• [Brief 1]
Answer these questions using the forum thread below.
(a) When removing the leaf, what does Byron say to take off?
(b) How many gallons is the tank kattty had ready for the new batch?
(c) Which two flake food brands does Byron say get good reviews from most members?
• [Brief 2] From the forum thread below, print word for word the section starting at "Does anybody know" and ending at "would be great!".

* start Passage provided *

Thanks again..It won't kill the plant to take that leaf off?..do I take it off right where the leaf meets the stem or..do I take the stem and all..


----------



## Byron (Mar 7, 2009)

> Thanks again..It won't kill the plant to take that leaf off?..do I take it off right where the leaf meets the stem or..do I take the stem and all..


No it won't hurt the plant, and remove the entire stem & leaf.


----------



## kattty (Jul 22, 2010)

Byron said:


> No it won't hurt the plant, and remove the entire stem & leaf.


 Perfect..Thank you very much


----------



## kattty (Jul 22, 2010)

soooo..they laid another batch again the other day.(12th)...I was ready with the other tank...(20 gallon which I set up from the intial batch..

I did the dosing with methalyn blue ect..and now..we have free swimming babies

Don't know how many will survive thsi stage as I've made a few rookie boo boo's but...Hopefully:0Cute little buggers...

Does anybody know how long once they become free swimming they ahve to eat newly hatched brine shrimp? I was reading 2 weeks and then begin to add finely crushed flake food..should I do this ,suppliment it with something else or...any suggestions would be great!

Thanks!


----------



## Byron (Mar 7, 2009)

kattty said:


> soooo..they laid another batch again the other day.(12th)...I was ready with the other tank...(20 gallon which I set up from the intial batch..
> 
> I did the dosing with methalyn blue ect..and now..we have free swimming babies
> 
> ...


I believe it is around 3 weeks when they can start taking larger food, but if they are eating the shrimp I would finely powder some flake food, soak it in a saucer of tank water to get it waterlogged, and squirt it (a baster or similar) gently into the shoal of fry. They will likely eat it. I like to get fish onto prepared foods soon only becuase it is easier for me;-).


----------



## kattty (Jul 22, 2010)

I figure I'd wait a week ro sobefore crushing up some fine flake food..is there a good brand with high nuturtional value that may benefit these guys over something else?


----------



## Byron (Mar 7, 2009)

Omega One and Hikari seem to get good reviews from most members.


----------



## kattty (Jul 22, 2010)

Can someone possiblly tell me what the colour on these guys is/maybe called??
Sorry for the bad video..taken with my blackberry
Thanks..


----------

* end Passage provided *
* start Data shown *

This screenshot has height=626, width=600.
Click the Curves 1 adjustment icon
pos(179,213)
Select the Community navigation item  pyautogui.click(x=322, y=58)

* end Data shown *

• [Complete output 1]
(a) The entire stem and leaf.
(b) 20 gallons.
(c) Omega One and Hikari.

• [Complete output 2]
Does anybody know how long once they become free swimming they ahve to eat newly hatched brine shrimp? I was reading 2 weeks and then begin to add finely crushed flake food..should I do this ,suppliment it with something else or...any suggestions would be great!